Shoppers are to be given greater reassurance over the provenance of meat in their ready meals following the launch of a new Red Tractor logo for more highly processed foods.

Currently the Red Tractor logo can only be used on processed products where the ingredient which is the subject of the logo makes up at least 65% of the total product ingredients.

For example, a pork pie can only carry the Red Tractor ‘pork’ logo if the Red Tractor Assured pork makes up at least 65% of the total product.

But next week, Red Tractor Assurance will roll out the new ‘Made with Red Tractor Assured…’ logo for products containing Red Tractor Assured beef, poultry, lamb or pork.

It can be used on products where the protein element of the product makes up less than 65% of the total product but to bear the new mark, 100% of the meat or poultry in the product must be Red Tractor Assured.

For example, ‘Made with Red Tractor Assured chicken’ could not be used if only a proportion of the chicken in a ready meal is sourced from Red Tractor Assured farms.

Red Tractor’s research showed that more than half of consumers would be more likely to buy products like ready meals and pies featuring the Red Tractor logo, said Richard Cattell, head of communications and marketing at Red Tractor Assurance.

“This represents a significant development for retailers and manufacturers and means the Red Tractor logo is truly fit for purpose.”

The new logo will be used for the first time on own label beef ready meals to go on sale in Asda stores on Thursday next week (20 February).

“Our customers tell us that it’s important for them to know exactly where their food comes from do we’re delighted that from February 2014 we will have the Re Tractor stamp of approval on all our chilled beef ready meals,” said Asda brand director, Ade McKeon.

Products will include Spaghetti Bolognaise, Lasagne and Cottage Pie.

The new logo has been in development for some time and although it was not a knee-jerk reaction to horsegate, its development had been influenced by the food scandal, said Red Tractor CEO David Clarke.

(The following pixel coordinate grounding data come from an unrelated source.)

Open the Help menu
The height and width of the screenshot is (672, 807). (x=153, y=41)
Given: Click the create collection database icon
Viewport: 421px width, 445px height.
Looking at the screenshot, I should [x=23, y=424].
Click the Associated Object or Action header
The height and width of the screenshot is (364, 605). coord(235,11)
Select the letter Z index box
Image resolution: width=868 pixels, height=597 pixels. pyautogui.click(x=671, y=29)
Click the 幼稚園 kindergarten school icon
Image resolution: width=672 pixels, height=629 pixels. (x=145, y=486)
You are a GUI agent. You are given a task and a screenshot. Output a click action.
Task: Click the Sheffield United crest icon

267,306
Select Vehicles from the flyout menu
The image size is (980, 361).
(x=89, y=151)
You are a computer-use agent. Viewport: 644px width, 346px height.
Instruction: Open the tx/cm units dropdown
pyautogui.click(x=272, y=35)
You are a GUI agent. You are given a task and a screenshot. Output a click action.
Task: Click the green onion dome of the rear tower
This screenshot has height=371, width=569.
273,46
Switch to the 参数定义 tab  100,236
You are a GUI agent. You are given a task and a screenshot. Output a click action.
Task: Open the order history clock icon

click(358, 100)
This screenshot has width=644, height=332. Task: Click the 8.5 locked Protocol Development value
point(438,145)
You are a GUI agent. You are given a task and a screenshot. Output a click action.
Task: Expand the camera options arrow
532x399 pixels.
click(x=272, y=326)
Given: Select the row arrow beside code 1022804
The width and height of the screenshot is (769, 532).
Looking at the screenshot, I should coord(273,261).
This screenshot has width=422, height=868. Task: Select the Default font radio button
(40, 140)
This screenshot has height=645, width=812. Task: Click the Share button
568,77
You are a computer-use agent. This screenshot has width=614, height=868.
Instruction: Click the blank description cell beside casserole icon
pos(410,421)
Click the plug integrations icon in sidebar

Red Tractor had considered extending the logo for several years but “certainly the events of last January (2013) made us look at it even more seriously.”

Where a meal contains a non-protein as a main ingredient, Red Tractor requires that “efforts should be made to source Red Tractor Assured products wherever possible,” Red Tractor Assurance said.

Requiring more than the protein to be Red Tractor Assured would not be feasible, particularly due to the seasonality of fresh produce, said Clarke.

In addition, Red Tractor’s consumer research had identified a “clear signal” that it was the protein in a processed product that consumers’ required assurance over.

The NFU welcomed the new logo as a new way of marketing British produce.

“I am delighted that with the development of the new ‘Made with’ Red Tractor logo there are even more opportunities to highlight the British sourced assured ingredients that our members work so hard to supply to consumers,” said Meurig Raymond, NFU deputy president.

Asda was now using Red Tractor Assured potatoes in its chilled beef ready meals, McKeon added.